Figure 1.

Inhibition of EGFR pathway by Cetuximab in feline oral squamous cell carcinoma cell lines (SCCF1, SCCF2, SCCF3). (A) Cells were incubated with Cetuximab (CTX) at 100 μg/mL for 12 h and analyzed by western blotting (WB) for EGFR, phospho-EGFR (pEGFR), Akt and phospho-Akt (pAkt). Cetuximab-sensitive CAL 27 cells were included as control. The treatment (+) induced reduction of pEGFR levels in all cell lines with respect to untreated control (–), along with decreased EGFR in SCCF2 and its accumulation in SCCF3 and SCCF1. Impairment of EGFR by Cetuximab was accompanied by a decrease of pAkt levels.

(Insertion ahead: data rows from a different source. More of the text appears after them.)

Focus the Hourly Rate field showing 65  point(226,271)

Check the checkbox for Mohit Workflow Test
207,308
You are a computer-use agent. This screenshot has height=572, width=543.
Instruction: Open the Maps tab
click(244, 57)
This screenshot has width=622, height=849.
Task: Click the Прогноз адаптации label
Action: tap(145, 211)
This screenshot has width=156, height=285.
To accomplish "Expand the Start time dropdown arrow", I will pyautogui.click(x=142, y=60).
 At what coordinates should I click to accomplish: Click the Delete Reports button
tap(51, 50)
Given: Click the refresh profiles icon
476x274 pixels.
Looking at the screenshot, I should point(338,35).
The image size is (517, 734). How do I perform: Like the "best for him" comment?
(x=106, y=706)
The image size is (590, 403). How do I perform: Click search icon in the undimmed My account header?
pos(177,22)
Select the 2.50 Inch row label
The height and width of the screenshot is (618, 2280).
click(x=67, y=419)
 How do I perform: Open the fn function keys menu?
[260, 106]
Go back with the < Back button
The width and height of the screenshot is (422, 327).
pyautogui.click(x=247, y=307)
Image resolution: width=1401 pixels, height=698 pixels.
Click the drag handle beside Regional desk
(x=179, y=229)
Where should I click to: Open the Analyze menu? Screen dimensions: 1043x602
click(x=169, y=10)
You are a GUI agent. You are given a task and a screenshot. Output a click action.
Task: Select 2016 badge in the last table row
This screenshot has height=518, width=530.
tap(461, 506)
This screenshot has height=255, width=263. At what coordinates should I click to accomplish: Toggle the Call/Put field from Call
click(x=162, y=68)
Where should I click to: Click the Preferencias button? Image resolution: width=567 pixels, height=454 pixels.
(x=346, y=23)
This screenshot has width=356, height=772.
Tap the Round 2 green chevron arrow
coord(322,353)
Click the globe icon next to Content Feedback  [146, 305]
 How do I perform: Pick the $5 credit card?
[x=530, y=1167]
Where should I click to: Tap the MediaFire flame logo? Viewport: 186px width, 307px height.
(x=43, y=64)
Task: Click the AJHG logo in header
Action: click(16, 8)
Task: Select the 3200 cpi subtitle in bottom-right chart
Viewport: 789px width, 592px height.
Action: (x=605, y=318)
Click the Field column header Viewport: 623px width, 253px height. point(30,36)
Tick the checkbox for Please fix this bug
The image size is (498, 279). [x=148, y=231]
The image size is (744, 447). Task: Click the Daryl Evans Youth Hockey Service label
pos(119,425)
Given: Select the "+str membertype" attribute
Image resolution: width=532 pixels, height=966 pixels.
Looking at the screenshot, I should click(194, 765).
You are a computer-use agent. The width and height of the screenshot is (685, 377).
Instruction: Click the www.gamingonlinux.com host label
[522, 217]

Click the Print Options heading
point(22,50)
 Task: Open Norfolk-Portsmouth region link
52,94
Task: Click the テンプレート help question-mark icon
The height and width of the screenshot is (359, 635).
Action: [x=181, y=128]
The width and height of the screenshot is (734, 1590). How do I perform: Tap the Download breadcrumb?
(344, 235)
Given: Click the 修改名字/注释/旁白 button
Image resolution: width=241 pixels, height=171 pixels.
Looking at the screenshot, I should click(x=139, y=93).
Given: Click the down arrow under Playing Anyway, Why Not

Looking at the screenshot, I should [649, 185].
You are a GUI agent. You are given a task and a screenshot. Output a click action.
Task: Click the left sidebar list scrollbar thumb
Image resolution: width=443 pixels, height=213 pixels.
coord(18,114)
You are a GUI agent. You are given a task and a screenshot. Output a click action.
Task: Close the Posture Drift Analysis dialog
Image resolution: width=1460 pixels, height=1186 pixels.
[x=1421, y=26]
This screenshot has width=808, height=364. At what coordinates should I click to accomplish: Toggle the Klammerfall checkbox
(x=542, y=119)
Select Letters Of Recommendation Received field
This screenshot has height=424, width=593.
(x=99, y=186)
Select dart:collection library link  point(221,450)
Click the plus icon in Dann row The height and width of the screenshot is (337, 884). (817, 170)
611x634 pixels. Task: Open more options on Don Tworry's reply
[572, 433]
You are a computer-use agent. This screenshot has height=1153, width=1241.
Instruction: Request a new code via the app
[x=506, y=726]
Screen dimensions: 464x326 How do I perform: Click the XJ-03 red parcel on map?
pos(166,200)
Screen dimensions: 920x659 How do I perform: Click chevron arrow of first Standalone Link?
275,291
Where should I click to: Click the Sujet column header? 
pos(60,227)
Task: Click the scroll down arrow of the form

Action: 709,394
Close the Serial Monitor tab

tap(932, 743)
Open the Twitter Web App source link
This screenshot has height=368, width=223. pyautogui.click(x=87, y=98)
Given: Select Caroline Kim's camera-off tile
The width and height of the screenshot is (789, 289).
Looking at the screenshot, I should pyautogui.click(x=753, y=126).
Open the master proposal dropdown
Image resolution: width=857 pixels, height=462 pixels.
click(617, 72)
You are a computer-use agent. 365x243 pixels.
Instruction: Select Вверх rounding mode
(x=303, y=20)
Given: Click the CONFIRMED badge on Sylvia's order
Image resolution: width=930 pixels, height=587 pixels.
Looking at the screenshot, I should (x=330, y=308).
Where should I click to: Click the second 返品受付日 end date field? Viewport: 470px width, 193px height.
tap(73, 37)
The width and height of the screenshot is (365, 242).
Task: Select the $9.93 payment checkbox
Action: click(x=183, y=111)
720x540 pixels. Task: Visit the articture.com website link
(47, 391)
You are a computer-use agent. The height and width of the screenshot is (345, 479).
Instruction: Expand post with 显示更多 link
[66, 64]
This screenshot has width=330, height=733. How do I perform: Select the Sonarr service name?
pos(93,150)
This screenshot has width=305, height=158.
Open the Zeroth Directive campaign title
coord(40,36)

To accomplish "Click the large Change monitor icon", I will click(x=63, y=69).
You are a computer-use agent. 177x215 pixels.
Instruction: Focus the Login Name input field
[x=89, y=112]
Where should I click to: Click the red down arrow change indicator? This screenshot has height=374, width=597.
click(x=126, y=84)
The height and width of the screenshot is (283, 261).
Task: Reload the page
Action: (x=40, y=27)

WB for β-actin antibody ensured comparable protein loading and allowed normalization. (B) Densitometric analysis of EGFR expressed as densitometric ratio with β-actin. (C,D) Densitometric analysis of pEGFR and pAkt expressed as densitometric ratio pEGFR/EGFR and pAkt/Akt, respectively. Standard deviations are from three repeated, independent experiments (*: statistically significant by t-test, P ≤ 0.05; **: statistically significant by t-test, P ≤ 0.01).